1. The problem statement, all variables and given/known data
The function f is defined by f(x) = x^3

Find an expression for g(x) in terms of x in each of the following cases.

(a) f [ g(x) ] = x+1

(b) g [ f(x) ] = x+1

2. Relevant equations

3. The attempt at a solution

I got the same answer both times. g(x) = cubic route (x+1). Because if I put the cubic route of x+1 in f(x), it is cubed, and I'm left with x+1.

For (b) its the same. If I have cubic route of (x+1), and then cube it, I'm left with x+1. Is this correct?

I'd appreciate some help :)

2. Oct 13, 2009

### JG89

The first one is okay. For the second one, if $$g(x) = \sqrt[3]{x + 1}$$ then $$g(f(x)) = \sqrt[3]{x^3 + 1} \neq x + 1$$.

Why don't you try $$g(x) = \sqrt[3]{x} + 1$$

3. Oct 13, 2009

### fs93

Thanks, that really clears things up.

But is there a method that I can always apply to such a question?
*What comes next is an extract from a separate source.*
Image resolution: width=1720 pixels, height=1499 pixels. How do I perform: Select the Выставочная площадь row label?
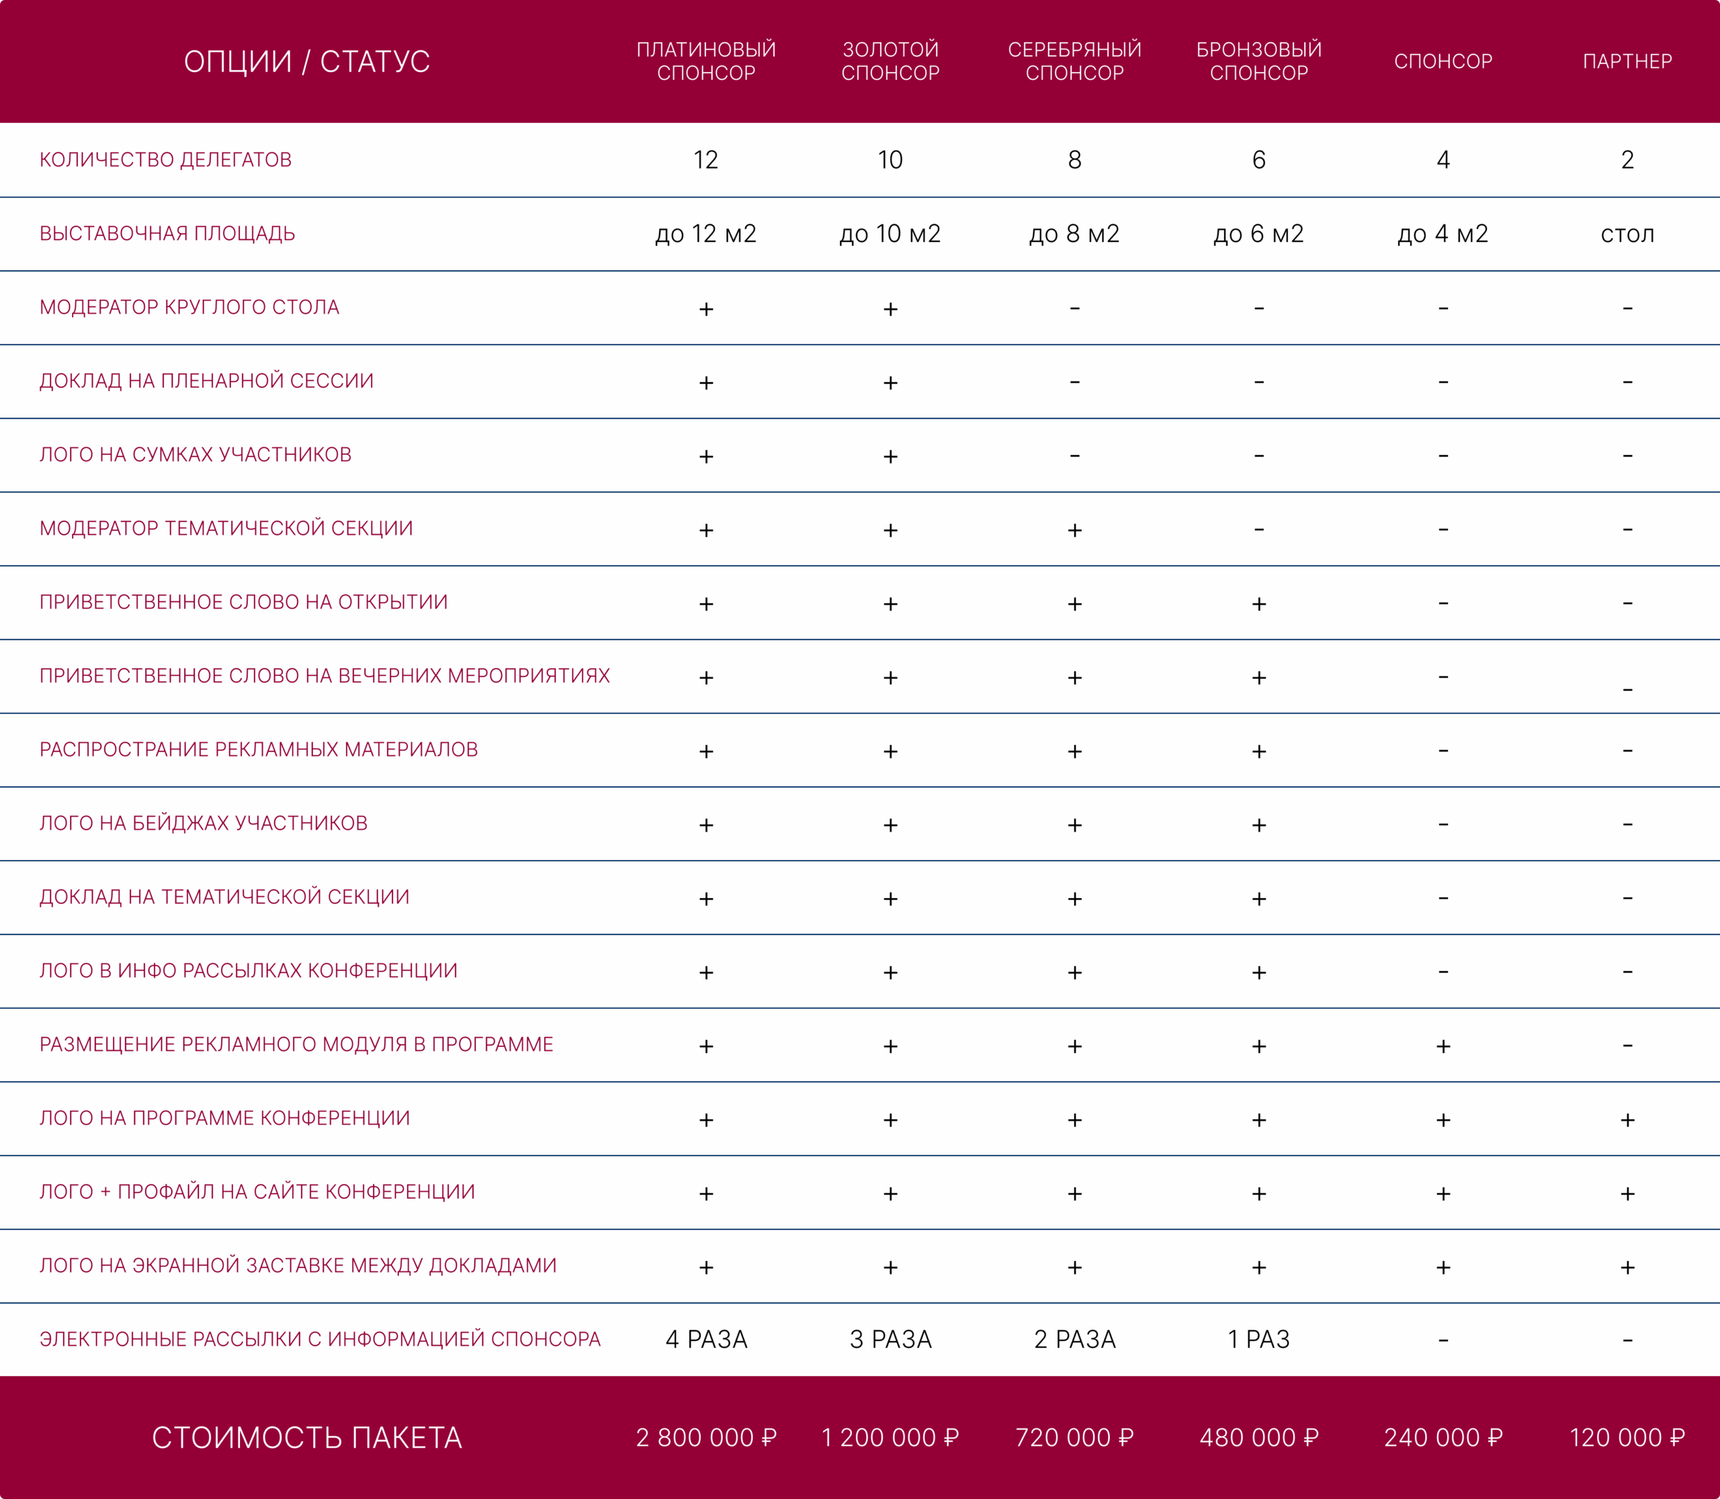pos(167,233)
Or do you always have to keep doing trial and logic until you find the correct function?

4. Oct 13, 2009

### JG89

For the type of question you posted, it's more or less using your logic and just seeing what the correct function should be, combined with some trial and error.

5. Oct 13, 2009

### fs93

That's what I'm going to practice then. Thanks a million.

6. Oct 13, 2009

### Staff: Mentor

For b, you want to find g so that g(x3 + 1) = x + 1, so you need to figure out what g needs to do to an input value so that the output is x + 1.
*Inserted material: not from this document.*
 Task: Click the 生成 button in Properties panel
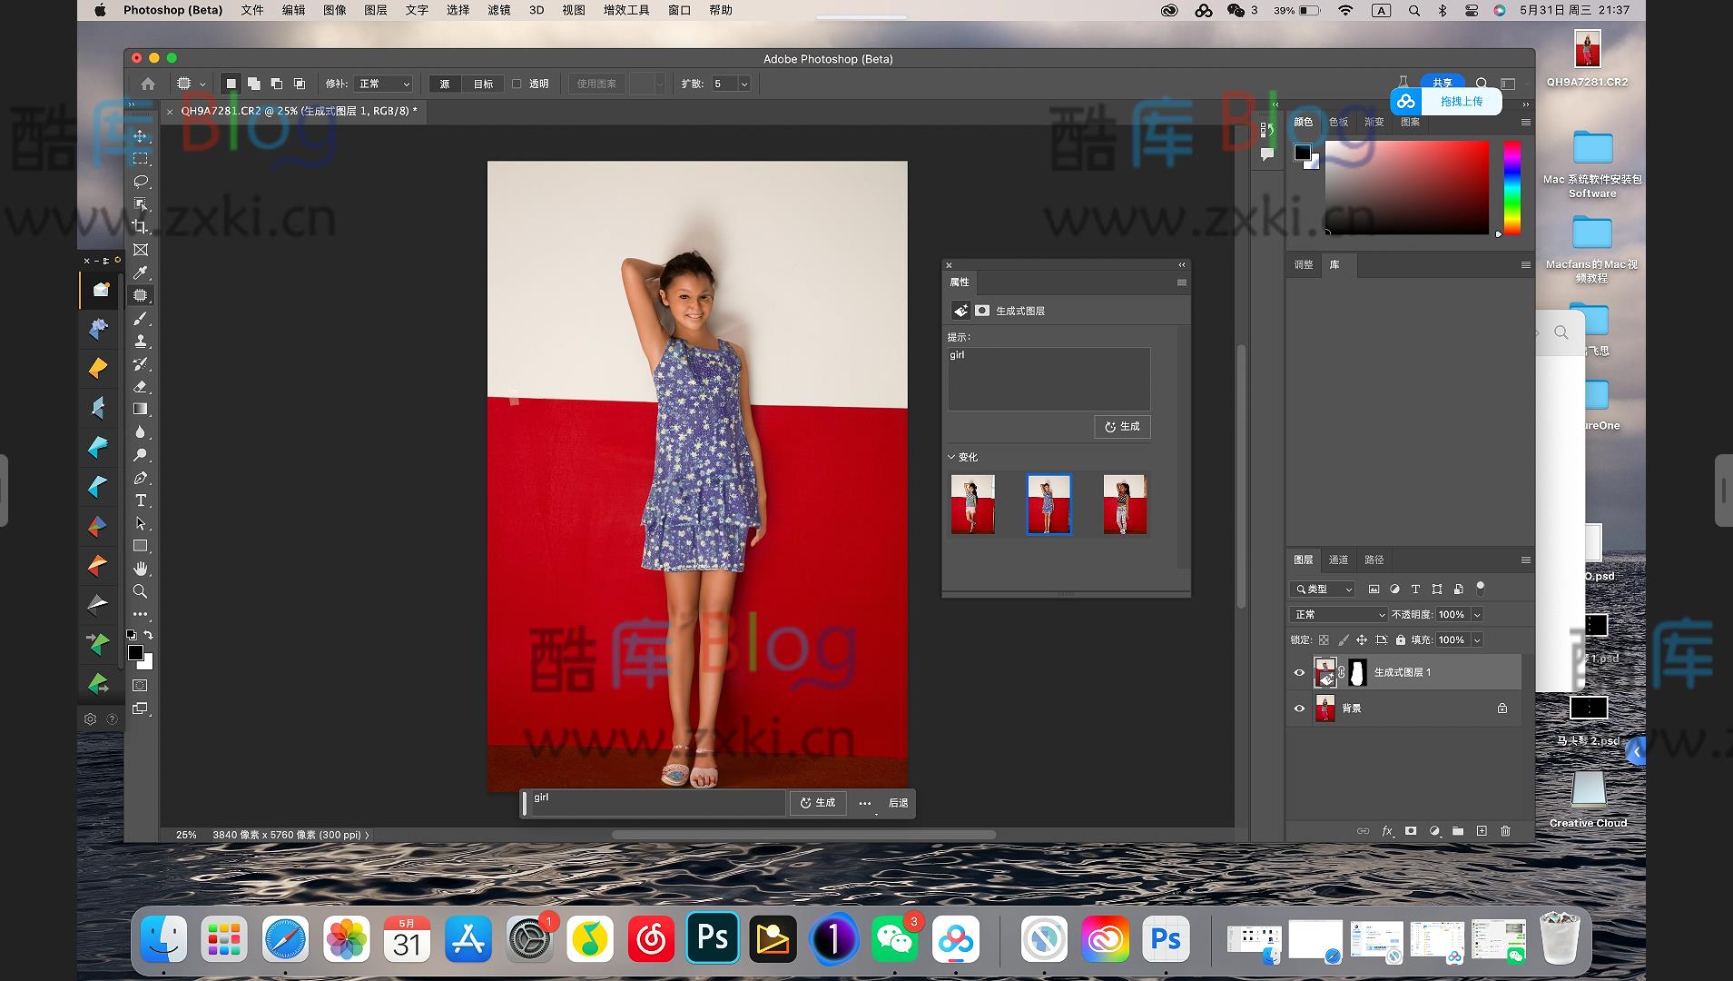click(1122, 427)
To get from x3 + 1 to x + 1, g would need to:
1. Subtract 1 from the input value.
2. Take the cube root (not route) of the value from step 1.
3. Add 1 to the value from step 2.
JG89's suggestion, $$g(x) = \sqrt[3]{x} + 1$$
doesn't do the first step, just the second and third, so doesn't work as the formula for g(x).